● What you have to do
Output all of the data below exactly as given.

------ Data listing

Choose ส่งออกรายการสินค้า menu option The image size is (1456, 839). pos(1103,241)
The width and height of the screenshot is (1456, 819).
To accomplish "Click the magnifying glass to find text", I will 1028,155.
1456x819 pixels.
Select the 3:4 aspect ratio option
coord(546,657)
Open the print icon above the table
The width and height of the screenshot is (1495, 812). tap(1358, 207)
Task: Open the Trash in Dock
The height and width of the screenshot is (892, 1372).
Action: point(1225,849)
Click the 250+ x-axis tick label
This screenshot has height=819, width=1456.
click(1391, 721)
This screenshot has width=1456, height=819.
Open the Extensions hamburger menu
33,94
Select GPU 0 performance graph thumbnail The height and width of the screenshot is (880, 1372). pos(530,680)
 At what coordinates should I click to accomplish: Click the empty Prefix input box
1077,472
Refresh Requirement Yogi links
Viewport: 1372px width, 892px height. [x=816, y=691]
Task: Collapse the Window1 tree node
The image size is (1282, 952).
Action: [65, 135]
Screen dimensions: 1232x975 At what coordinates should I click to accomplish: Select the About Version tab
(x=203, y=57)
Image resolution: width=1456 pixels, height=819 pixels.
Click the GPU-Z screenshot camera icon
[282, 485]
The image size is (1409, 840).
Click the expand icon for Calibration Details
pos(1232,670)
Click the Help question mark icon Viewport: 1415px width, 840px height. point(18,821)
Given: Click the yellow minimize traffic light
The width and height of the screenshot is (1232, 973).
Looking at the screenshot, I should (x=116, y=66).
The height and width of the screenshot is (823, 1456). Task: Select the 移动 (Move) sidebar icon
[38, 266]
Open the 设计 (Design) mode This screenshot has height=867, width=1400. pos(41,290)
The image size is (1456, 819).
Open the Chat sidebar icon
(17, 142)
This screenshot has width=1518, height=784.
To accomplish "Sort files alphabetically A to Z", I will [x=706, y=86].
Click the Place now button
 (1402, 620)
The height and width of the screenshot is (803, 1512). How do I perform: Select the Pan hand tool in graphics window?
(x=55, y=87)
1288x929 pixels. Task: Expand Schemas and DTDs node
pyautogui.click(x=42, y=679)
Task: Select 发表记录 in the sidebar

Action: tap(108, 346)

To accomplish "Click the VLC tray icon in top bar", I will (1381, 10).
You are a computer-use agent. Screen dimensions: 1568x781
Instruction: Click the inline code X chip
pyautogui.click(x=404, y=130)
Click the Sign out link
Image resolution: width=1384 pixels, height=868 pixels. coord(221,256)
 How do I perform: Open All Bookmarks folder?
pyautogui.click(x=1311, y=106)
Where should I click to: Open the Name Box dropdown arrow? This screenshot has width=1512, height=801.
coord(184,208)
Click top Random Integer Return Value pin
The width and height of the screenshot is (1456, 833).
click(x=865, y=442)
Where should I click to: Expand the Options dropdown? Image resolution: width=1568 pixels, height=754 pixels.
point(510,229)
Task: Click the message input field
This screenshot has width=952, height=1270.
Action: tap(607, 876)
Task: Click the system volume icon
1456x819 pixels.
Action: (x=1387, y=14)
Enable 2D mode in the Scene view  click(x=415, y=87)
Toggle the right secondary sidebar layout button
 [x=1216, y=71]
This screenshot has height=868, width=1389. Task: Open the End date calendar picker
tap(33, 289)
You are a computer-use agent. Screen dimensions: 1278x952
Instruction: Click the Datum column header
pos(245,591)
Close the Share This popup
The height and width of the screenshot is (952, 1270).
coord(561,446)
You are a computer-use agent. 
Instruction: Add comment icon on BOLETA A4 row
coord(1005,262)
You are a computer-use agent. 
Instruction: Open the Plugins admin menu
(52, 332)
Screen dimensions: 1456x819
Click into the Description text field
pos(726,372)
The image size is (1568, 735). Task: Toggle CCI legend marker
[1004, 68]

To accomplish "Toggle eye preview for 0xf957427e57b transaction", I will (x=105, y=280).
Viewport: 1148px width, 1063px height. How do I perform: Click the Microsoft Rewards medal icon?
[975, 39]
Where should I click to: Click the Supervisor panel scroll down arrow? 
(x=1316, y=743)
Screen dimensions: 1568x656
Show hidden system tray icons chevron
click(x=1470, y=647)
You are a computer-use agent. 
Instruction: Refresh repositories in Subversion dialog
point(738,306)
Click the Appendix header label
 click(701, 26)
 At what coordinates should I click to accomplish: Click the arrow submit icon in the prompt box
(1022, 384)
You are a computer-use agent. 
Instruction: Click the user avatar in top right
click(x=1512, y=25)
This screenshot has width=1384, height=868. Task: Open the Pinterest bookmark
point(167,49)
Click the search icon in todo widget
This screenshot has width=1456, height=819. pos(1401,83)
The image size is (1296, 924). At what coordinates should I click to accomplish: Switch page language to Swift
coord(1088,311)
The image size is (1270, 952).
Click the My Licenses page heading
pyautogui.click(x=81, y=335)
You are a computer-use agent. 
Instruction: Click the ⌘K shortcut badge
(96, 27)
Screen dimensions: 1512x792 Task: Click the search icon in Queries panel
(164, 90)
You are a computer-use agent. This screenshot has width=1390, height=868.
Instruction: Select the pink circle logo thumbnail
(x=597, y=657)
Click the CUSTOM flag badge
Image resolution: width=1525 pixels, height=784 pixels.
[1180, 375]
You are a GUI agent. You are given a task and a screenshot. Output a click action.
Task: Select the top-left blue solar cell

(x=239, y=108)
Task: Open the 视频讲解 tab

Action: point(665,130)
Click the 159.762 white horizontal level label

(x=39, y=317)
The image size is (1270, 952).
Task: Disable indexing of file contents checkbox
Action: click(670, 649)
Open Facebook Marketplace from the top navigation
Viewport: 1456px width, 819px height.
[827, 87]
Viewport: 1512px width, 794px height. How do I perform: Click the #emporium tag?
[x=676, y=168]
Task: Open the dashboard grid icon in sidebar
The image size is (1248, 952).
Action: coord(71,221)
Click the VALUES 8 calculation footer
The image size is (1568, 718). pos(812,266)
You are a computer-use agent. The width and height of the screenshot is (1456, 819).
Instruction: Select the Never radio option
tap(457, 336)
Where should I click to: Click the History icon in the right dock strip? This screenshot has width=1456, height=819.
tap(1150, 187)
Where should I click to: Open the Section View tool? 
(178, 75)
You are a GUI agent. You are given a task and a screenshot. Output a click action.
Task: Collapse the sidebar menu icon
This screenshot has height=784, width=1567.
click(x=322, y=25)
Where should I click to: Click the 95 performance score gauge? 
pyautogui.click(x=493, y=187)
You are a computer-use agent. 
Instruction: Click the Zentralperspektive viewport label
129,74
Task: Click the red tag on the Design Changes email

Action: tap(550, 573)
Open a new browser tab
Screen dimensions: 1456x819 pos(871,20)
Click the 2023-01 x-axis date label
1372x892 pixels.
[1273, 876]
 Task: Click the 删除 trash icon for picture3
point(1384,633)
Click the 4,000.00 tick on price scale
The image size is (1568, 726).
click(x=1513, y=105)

------------

● Answer for this exercise
Choose ส่งออกรายการสินค้า menu option The image size is (1456, 839). pos(1103,241)
The width and height of the screenshot is (1456, 819).
To accomplish "Click the magnifying glass to find text", I will 1028,155.
1456x819 pixels.
Select the 3:4 aspect ratio option
coord(546,657)
Open the print icon above the table
The width and height of the screenshot is (1495, 812). tap(1358, 207)
Task: Open the Trash in Dock
The height and width of the screenshot is (892, 1372).
Action: point(1225,849)
Click the 250+ x-axis tick label
This screenshot has height=819, width=1456.
click(1391, 721)
This screenshot has width=1456, height=819.
Open the Extensions hamburger menu
33,94
Select GPU 0 performance graph thumbnail The height and width of the screenshot is (880, 1372). pos(530,680)
 At what coordinates should I click to accomplish: Click the empty Prefix input box
1077,472
Refresh Requirement Yogi links
Viewport: 1372px width, 892px height. [x=816, y=691]
Task: Collapse the Window1 tree node
The image size is (1282, 952).
Action: [65, 135]
Screen dimensions: 1232x975 At what coordinates should I click to accomplish: Select the About Version tab
(x=203, y=57)
Image resolution: width=1456 pixels, height=819 pixels.
Click the GPU-Z screenshot camera icon
[282, 485]
The image size is (1409, 840).
Click the expand icon for Calibration Details
pos(1232,670)
Click the Help question mark icon Viewport: 1415px width, 840px height. point(18,821)
Given: Click the yellow minimize traffic light
The width and height of the screenshot is (1232, 973).
Looking at the screenshot, I should (x=116, y=66).
The height and width of the screenshot is (823, 1456). Task: Select the 移动 (Move) sidebar icon
[38, 266]
Open the 设计 (Design) mode This screenshot has height=867, width=1400. pos(41,290)
The image size is (1456, 819).
Open the Chat sidebar icon
(17, 142)
This screenshot has width=1518, height=784.
To accomplish "Sort files alphabetically A to Z", I will [x=706, y=86].
Click the Place now button
 (1402, 620)
The height and width of the screenshot is (803, 1512). How do I perform: Select the Pan hand tool in graphics window?
(x=55, y=87)
1288x929 pixels. Task: Expand Schemas and DTDs node
pyautogui.click(x=42, y=679)
Task: Select 发表记录 in the sidebar

Action: tap(108, 346)

To accomplish "Click the VLC tray icon in top bar", I will (1381, 10).
You are a computer-use agent. Screen dimensions: 1568x781
Instruction: Click the inline code X chip
pyautogui.click(x=404, y=130)
Click the Sign out link
Image resolution: width=1384 pixels, height=868 pixels. coord(221,256)
 How do I perform: Open All Bookmarks folder?
pyautogui.click(x=1311, y=106)
Where should I click to: Open the Name Box dropdown arrow? This screenshot has width=1512, height=801.
coord(184,208)
Click top Random Integer Return Value pin
The width and height of the screenshot is (1456, 833).
click(x=865, y=442)
Where should I click to: Expand the Options dropdown? Image resolution: width=1568 pixels, height=754 pixels.
point(510,229)
Task: Click the message input field
This screenshot has width=952, height=1270.
Action: tap(607, 876)
Task: Click the system volume icon
1456x819 pixels.
Action: (x=1387, y=14)
Enable 2D mode in the Scene view  click(x=415, y=87)
Toggle the right secondary sidebar layout button
 [x=1216, y=71]
This screenshot has height=868, width=1389. Task: Open the End date calendar picker
tap(33, 289)
You are a computer-use agent. Screen dimensions: 1278x952
Instruction: Click the Datum column header
pos(245,591)
Close the Share This popup
The height and width of the screenshot is (952, 1270).
coord(561,446)
You are a computer-use agent. 
Instruction: Add comment icon on BOLETA A4 row
coord(1005,262)
You are a computer-use agent. 
Instruction: Open the Plugins admin menu
(52, 332)
Screen dimensions: 1456x819
Click into the Description text field
pos(726,372)
The image size is (1568, 735). Task: Toggle CCI legend marker
[1004, 68]

To accomplish "Toggle eye preview for 0xf957427e57b transaction", I will (x=105, y=280).
Viewport: 1148px width, 1063px height. How do I perform: Click the Microsoft Rewards medal icon?
[975, 39]
Where should I click to: Click the Supervisor panel scroll down arrow? 
(x=1316, y=743)
Screen dimensions: 1568x656
Show hidden system tray icons chevron
click(x=1470, y=647)
You are a computer-use agent. 
Instruction: Refresh repositories in Subversion dialog
point(738,306)
Click the Appendix header label
 click(701, 26)
 At what coordinates should I click to accomplish: Click the arrow submit icon in the prompt box
(1022, 384)
You are a computer-use agent. 
Instruction: Click the user avatar in top right
click(x=1512, y=25)
This screenshot has width=1384, height=868. Task: Open the Pinterest bookmark
point(167,49)
Click the search icon in todo widget
This screenshot has width=1456, height=819. pos(1401,83)
The image size is (1296, 924). At what coordinates should I click to accomplish: Switch page language to Swift
coord(1088,311)
The image size is (1270, 952).
Click the My Licenses page heading
pyautogui.click(x=81, y=335)
You are a computer-use agent. 
Instruction: Click the ⌘K shortcut badge
(96, 27)
Screen dimensions: 1512x792 Task: Click the search icon in Queries panel
(164, 90)
You are a computer-use agent. This screenshot has width=1390, height=868.
Instruction: Select the pink circle logo thumbnail
(x=597, y=657)
Click the CUSTOM flag badge
Image resolution: width=1525 pixels, height=784 pixels.
[1180, 375]
You are a GUI agent. You are given a task and a screenshot. Output a click action.
Task: Select the top-left blue solar cell

(x=239, y=108)
Task: Open the 视频讲解 tab

Action: point(665,130)
Click the 159.762 white horizontal level label

(x=39, y=317)
The image size is (1270, 952).
Task: Disable indexing of file contents checkbox
Action: click(670, 649)
Open Facebook Marketplace from the top navigation
Viewport: 1456px width, 819px height.
[827, 87]
Viewport: 1512px width, 794px height. How do I perform: Click the #emporium tag?
[x=676, y=168]
Task: Open the dashboard grid icon in sidebar
The image size is (1248, 952).
Action: coord(71,221)
Click the VALUES 8 calculation footer
The image size is (1568, 718). pos(812,266)
You are a computer-use agent. The width and height of the screenshot is (1456, 819).
Instruction: Select the Never radio option
tap(457, 336)
Where should I click to: Click the History icon in the right dock strip? This screenshot has width=1456, height=819.
tap(1150, 187)
Where should I click to: Open the Section View tool? 
(178, 75)
You are a GUI agent. You are given a task and a screenshot. Output a click action.
Task: Collapse the sidebar menu icon
This screenshot has height=784, width=1567.
click(x=322, y=25)
Where should I click to: Click the 95 performance score gauge? 
pyautogui.click(x=493, y=187)
You are a computer-use agent. 
Instruction: Click the Zentralperspektive viewport label
129,74
Task: Click the red tag on the Design Changes email

Action: tap(550, 573)
Open a new browser tab
Screen dimensions: 1456x819 pos(871,20)
Click the 2023-01 x-axis date label
1372x892 pixels.
[1273, 876]
 Task: Click the 删除 trash icon for picture3
point(1384,633)
Click the 4,000.00 tick on price scale
The image size is (1568, 726).
click(x=1513, y=105)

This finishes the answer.